Lopiansky lives in Kiryat Yearim and the center was located outside of the town. For cars, the drive would take at least 10-minutes due to the winding roads. However, for an ambucycle capable of driving on the more narrow mountain paths, Lopiansky was able to utilize a short-cut through the winding paths of the Judean Hills and was able to arrive on the scene in just 3 minutes.


As he entered the facility, Lopiansky was directed to the dining hall where a woman had choked while eating her lunch. The doctor in residence managed to successfully dislodge the obstruction and the woman was no longer in danger. However, just as the doctor thanked Aaron for responding and was about to cancel the ambulance, a man on the other end of the dining hall began to choke as well! The man quickly began to turn blue in the face as his arms flailed in panic and he gasped for air. Aaron sprinted over, took hold of the man and performed the Heimlich maneuver, dislodging the obstruction.
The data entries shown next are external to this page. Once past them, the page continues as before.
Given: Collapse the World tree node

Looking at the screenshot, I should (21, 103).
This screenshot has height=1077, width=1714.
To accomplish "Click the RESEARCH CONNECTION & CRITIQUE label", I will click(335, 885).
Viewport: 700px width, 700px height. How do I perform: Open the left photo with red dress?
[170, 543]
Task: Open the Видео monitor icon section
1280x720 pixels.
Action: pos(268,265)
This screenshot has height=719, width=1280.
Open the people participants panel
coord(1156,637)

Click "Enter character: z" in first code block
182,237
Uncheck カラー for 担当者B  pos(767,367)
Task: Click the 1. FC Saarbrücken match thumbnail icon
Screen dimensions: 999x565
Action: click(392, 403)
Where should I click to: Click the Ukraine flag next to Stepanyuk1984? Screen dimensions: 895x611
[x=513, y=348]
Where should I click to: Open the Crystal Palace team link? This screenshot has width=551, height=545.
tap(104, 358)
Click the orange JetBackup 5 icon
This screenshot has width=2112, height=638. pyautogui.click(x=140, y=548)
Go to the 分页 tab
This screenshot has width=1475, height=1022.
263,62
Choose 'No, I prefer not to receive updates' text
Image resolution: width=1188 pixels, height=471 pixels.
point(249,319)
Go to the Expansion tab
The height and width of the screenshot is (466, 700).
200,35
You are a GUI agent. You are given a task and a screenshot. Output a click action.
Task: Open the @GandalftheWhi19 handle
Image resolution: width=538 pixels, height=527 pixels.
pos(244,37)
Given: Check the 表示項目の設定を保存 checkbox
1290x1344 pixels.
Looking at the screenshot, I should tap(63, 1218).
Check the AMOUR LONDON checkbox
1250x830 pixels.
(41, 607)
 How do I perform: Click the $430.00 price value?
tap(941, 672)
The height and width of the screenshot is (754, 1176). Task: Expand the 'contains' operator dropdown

The man’s color returned to his face and he began to breathe normally.

Lopiansky, who is married and has four children, has been volunteering with United Hatzalah for five years. He lives in Kiryat Ye’arim and is part of the team of responders who cover the surrounding towns. Lopiansky said that “Throughout the five years that I have been responding to calls on an almost daily basis, I have never encountered a call where I saved someone who developed a medical emergency after I responded to someone else’s at the same location. I’ve gone from one call to another, in a separate location. Concurrent calls are pretty common for ambucycle drivers. But I have never yet responded to two emergencies in the same place for the same reason. That for me is a first.”

Lopiansky reflected on his time as a volunteer EMT first responder with the organization and said that he feels it is a serious responsibility. “I take my volunteering seriously and I particularly value the ability to help people who are not so healthy and need a helping hand. In spite of the constant wear-and-tear that comes from responding to emergency calls on a daily basis for five years, I believe that there is a sense of communal responsibility that helps me to keep heading out to calls and to keep helping people. I’m the guy in town who knows how to do this stuff, so I am going to keep doing it. It is important to be there for others.”